Postby reckoner » Tue May 20, 2014 9:33 am

I can imagine how much you want to share the excitement and preparations with your mother, but it seems you have very clear expectations of how she should behave and what she should say. Given the history you have together, I think you're setting yourself up for disappointment. No single event, whether it's a wedding or a baby, is going to change a relationship overnight. It takes a lot of time and effort from both parties to make things better.

My personal view is that dealing with humans is not that different from training a dog: it's more effective to reward good behaviour than to reprimand the bad. When you get annoyed at your mother for not expressing the enthusiasm you want, you'll make it seem more like a chore to her. Instead, show her gratitude for the things that she has done, like paying for your honeymoon. If she can see how happy she makes you when she participates, she's more likely to want to do it.

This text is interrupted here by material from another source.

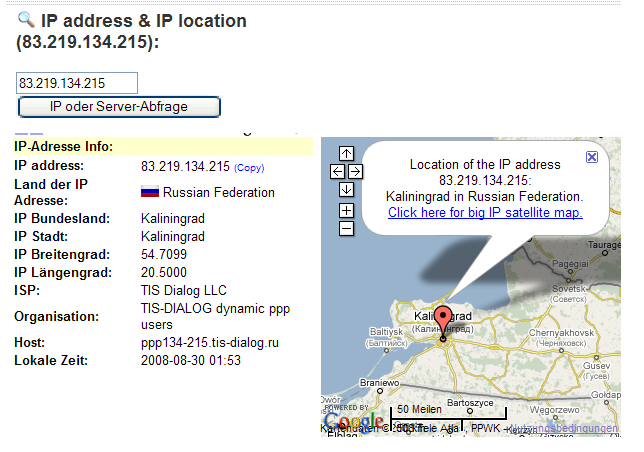
Task: Pan the map down with arrow
Action: [346, 189]
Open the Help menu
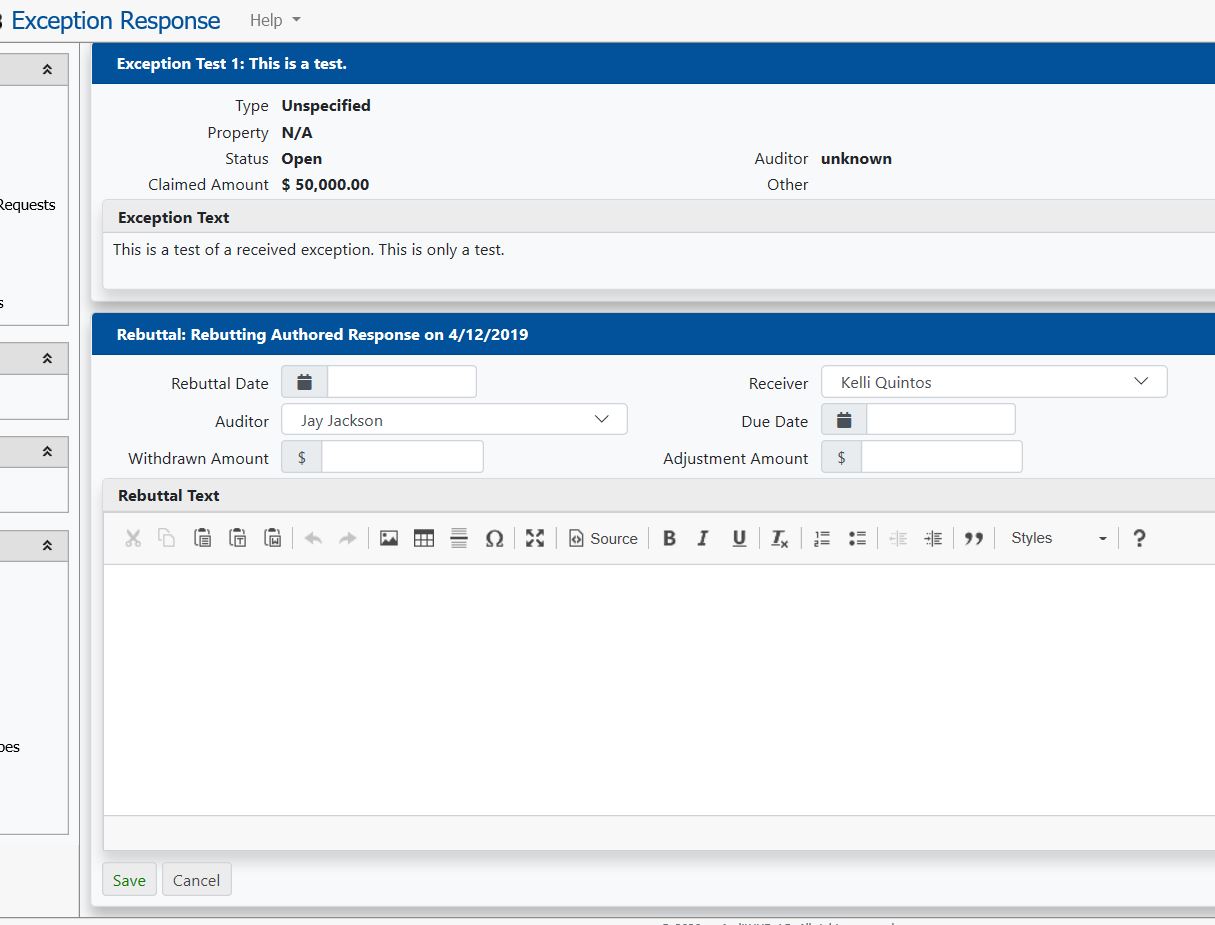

Family relationships are the most difficult ones to deal with. On the one hand, no one knows us as well as them, but on the other they don't know us half as well as they think they do. No one can be more judgmental or jump to conclusions so quickly. And it works both ways!

Your mother might be the Queen of Understatement, or perhaps the resentment goes much deeper than that. All I can be sure of is that the best and quickest way to spoil your wedding is to waste your feelings on resentment towards your family. They are what they are, they're not going to change and whatever their faults, you wouldn't be who you are without them.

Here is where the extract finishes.